Des combats intenses autour du siège de la police
auraient fait «beaucoup de morts», selon une
radio locale gérée par les Nations unies.
Quatre ans presque jour pour jour après son indépendance,
cette jeune nation replonge dans un maelström de violence
qui rappelle les heures noires de la fin des années
90. Plus de 1 400 Timorais avaient été massacrés
et près de 80 % des infrastructures du territoire
détruites, en 1999, par les milices pro-indonésiennes,
après qu'une écrasante majorité des
habitants eut voté par référendum pour
l'indépendance.
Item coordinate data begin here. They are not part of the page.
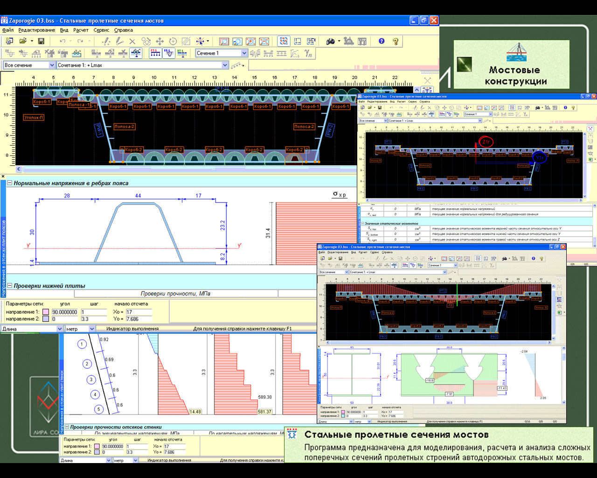Image resolution: width=597 pixels, height=478 pixels.
Task: Collapse the 'Проверки нижней плиты' section
Action: click(x=9, y=285)
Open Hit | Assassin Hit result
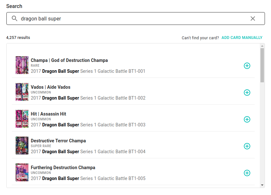The width and height of the screenshot is (271, 195). [x=49, y=114]
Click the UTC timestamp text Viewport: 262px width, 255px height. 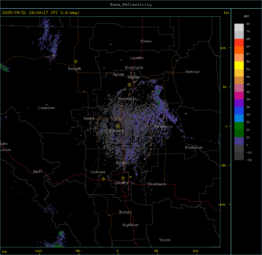(x=41, y=13)
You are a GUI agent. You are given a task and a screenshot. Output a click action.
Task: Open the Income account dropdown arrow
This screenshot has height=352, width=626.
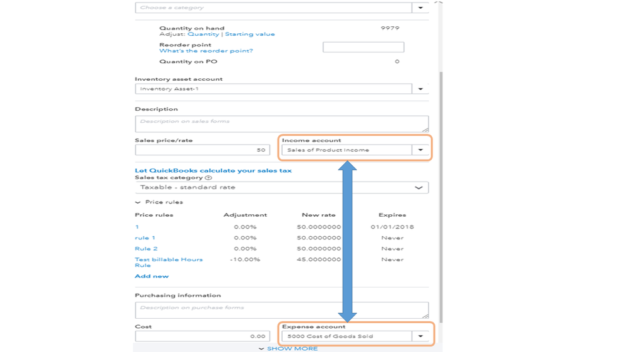420,150
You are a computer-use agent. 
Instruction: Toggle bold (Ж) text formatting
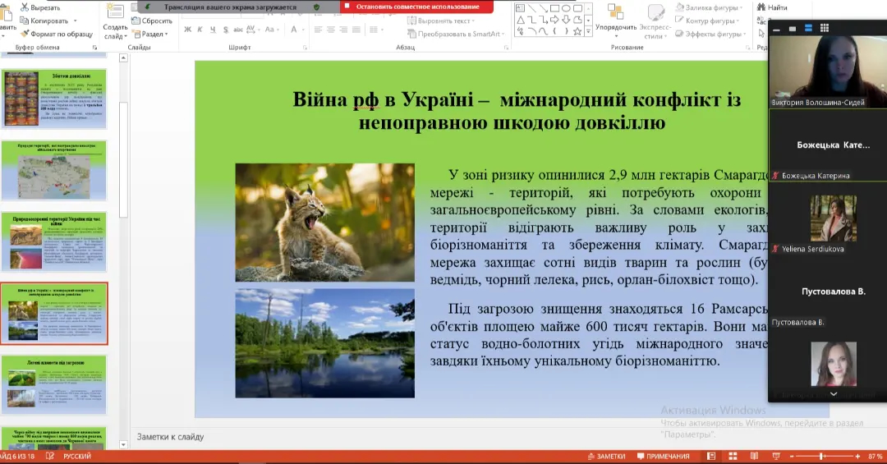(x=187, y=30)
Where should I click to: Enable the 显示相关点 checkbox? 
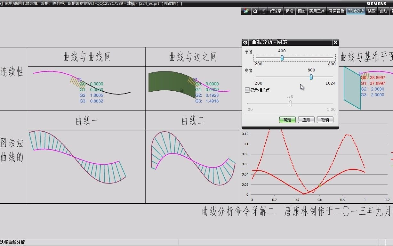point(247,90)
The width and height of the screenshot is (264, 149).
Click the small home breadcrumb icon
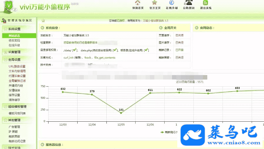coord(43,21)
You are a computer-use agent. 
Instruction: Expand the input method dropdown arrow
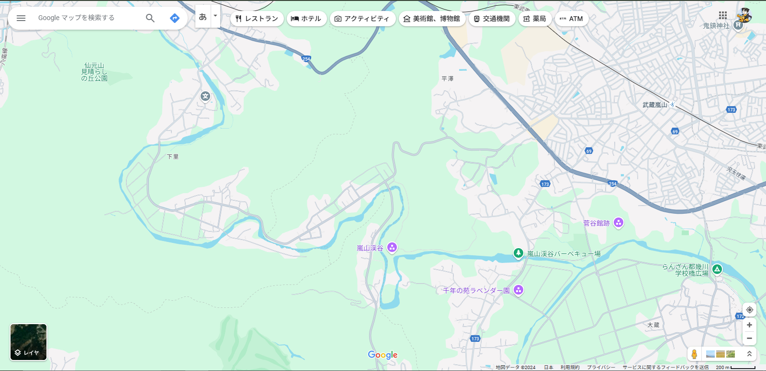click(x=215, y=16)
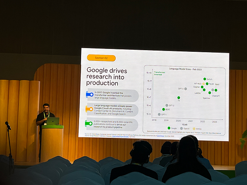Select the Switch model data point
The image size is (247, 185).
tap(205, 79)
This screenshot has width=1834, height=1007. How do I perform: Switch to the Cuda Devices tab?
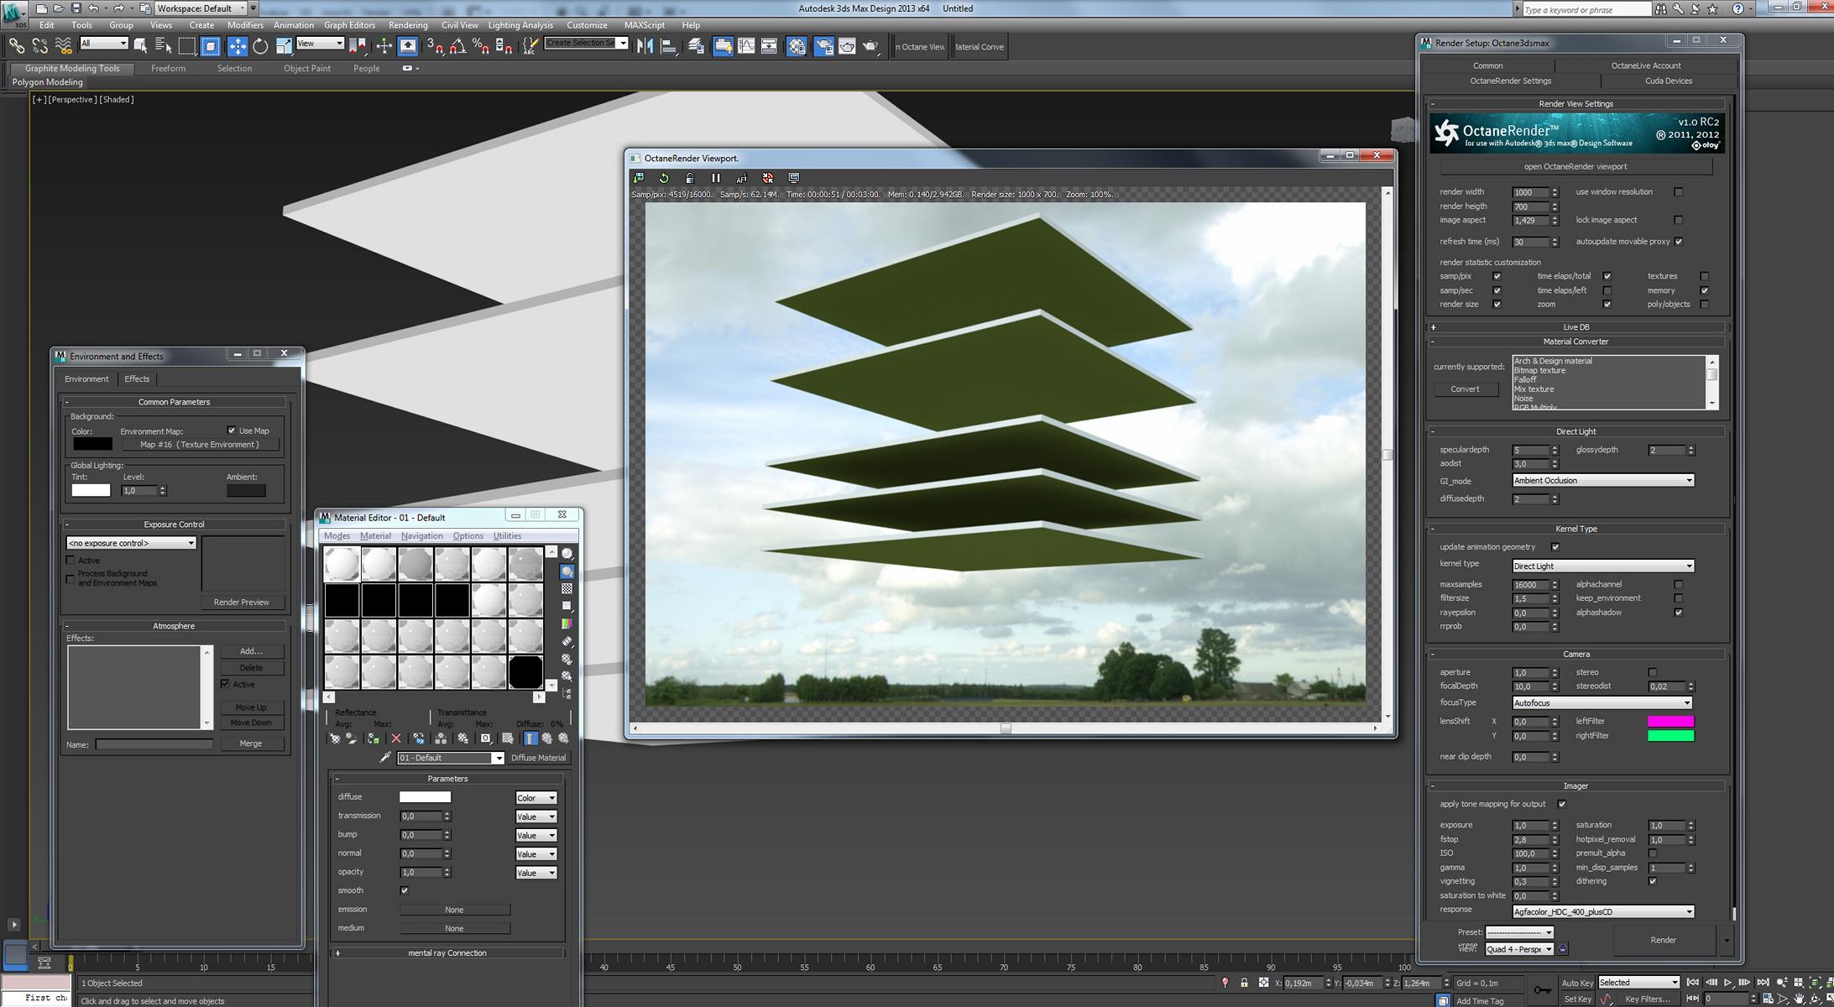tap(1668, 81)
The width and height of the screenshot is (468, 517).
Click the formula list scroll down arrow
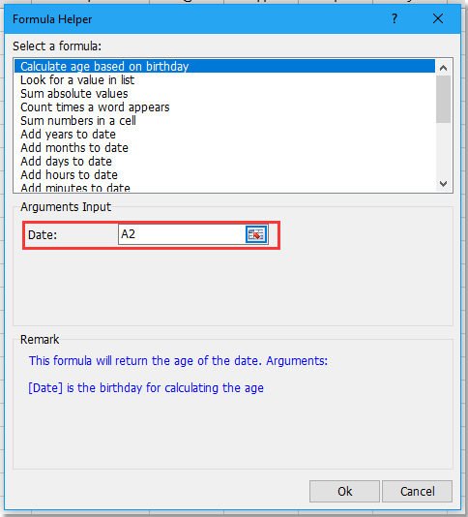(x=443, y=183)
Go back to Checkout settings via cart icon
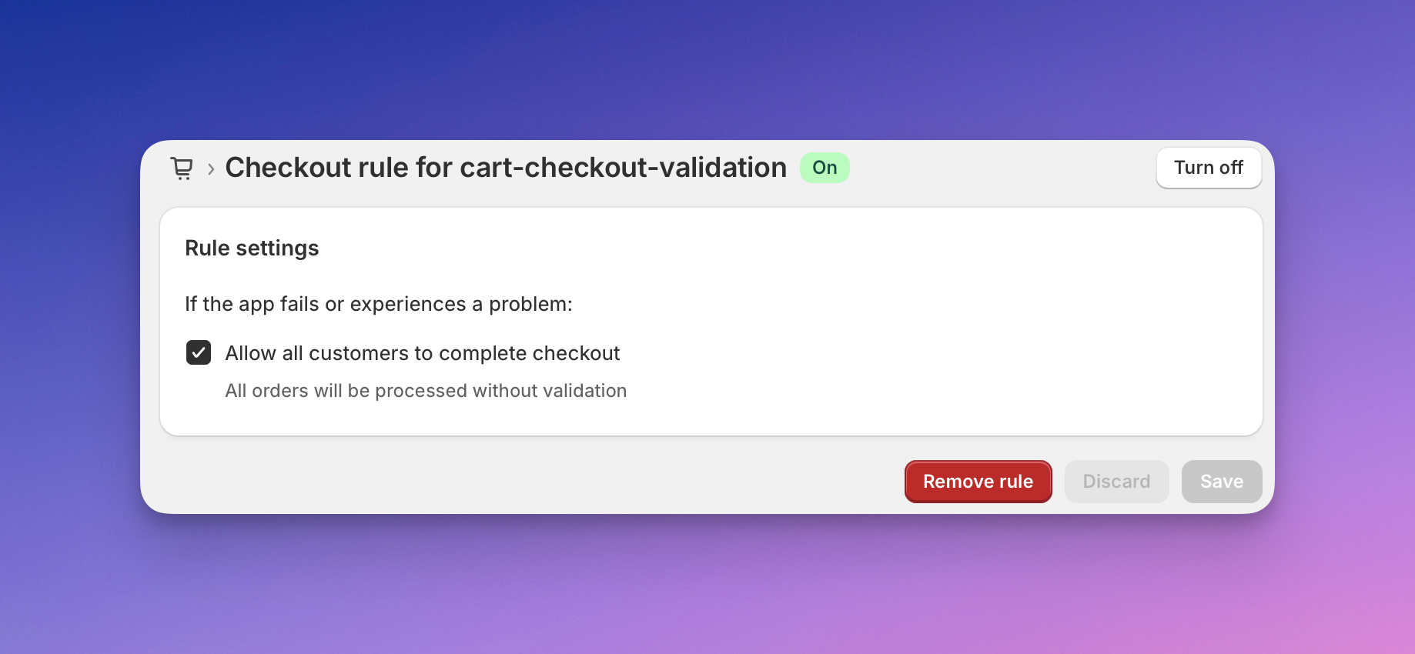This screenshot has width=1415, height=654. click(x=182, y=168)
Les Timorais restent traumatisés
par les exactions subies entre 1975 et 1999, durant l'occupation
indonésienne, qui auraient fait 200 000 morts.
Comment ce pays, dont l'accouchement a été
présenté par certains comme une réussite
des Nations unies (l'autorité administrative entre
1999 et 2002), a-t-il pu si vite sombrer dans l'anarchie
? La difficile reconversion dans les forces régulières
d'un Etat de droit de l'ensemble des anciens guérilleros
indépendantistes du Falintil, qui ont lutté
pendant vingt-quatre ans contre l'armée indonésienne,
n'est pas étrangère au chaos actuel.
Discriminations. Mais les divisions ethniques sont aussi
à l'origine des troubles au sein des forces armées.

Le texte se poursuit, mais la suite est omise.